====== Task data ======

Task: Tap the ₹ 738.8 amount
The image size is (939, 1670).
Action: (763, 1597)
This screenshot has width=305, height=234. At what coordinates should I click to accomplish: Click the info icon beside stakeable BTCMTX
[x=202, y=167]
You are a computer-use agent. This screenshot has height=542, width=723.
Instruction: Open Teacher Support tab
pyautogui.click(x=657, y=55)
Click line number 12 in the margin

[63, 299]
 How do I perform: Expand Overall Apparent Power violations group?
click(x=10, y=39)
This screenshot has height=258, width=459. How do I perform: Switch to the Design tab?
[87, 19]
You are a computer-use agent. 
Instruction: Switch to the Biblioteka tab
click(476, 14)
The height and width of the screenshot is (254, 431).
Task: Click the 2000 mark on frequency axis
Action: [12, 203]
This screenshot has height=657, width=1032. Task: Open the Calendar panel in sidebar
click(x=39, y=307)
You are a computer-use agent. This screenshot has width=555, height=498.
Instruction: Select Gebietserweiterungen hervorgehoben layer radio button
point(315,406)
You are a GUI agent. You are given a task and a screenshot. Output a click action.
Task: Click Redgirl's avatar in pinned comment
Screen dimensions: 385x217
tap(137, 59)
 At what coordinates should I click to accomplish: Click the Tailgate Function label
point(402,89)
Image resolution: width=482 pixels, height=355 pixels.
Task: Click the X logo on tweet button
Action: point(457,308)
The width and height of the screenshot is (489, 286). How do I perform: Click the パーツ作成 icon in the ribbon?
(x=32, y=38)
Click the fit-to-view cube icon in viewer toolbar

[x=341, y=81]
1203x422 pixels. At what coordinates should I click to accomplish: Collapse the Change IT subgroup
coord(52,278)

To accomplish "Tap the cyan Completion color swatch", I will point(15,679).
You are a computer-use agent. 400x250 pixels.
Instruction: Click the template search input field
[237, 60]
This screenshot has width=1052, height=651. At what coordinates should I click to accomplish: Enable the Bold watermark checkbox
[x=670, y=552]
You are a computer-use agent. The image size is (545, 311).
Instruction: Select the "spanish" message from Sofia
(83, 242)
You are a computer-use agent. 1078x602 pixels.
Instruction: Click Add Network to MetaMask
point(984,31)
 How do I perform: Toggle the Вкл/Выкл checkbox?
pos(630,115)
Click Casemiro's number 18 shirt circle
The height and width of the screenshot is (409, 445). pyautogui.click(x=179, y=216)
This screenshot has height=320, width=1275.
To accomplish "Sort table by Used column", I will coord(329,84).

======

## What to do
There is a line with "1203x422 pixels. At" and a line with "This screenshot has height=320, width=1275." above. Copy exactly those two lines and all lines between them, with nothing else.

## Response area
1203x422 pixels. At what coordinates should I click to accomplish: Collapse the Change IT subgroup
coord(52,278)

To accomplish "Tap the cyan Completion color swatch", I will point(15,679).
You are a computer-use agent. 400x250 pixels.
Instruction: Click the template search input field
[237, 60]
This screenshot has width=1052, height=651. At what coordinates should I click to accomplish: Enable the Bold watermark checkbox
[x=670, y=552]
You are a computer-use agent. The image size is (545, 311).
Instruction: Select the "spanish" message from Sofia
(83, 242)
You are a computer-use agent. 1078x602 pixels.
Instruction: Click Add Network to MetaMask
point(984,31)
 How do I perform: Toggle the Вкл/Выкл checkbox?
pos(630,115)
Click Casemiro's number 18 shirt circle
The height and width of the screenshot is (409, 445). pyautogui.click(x=179, y=216)
This screenshot has height=320, width=1275.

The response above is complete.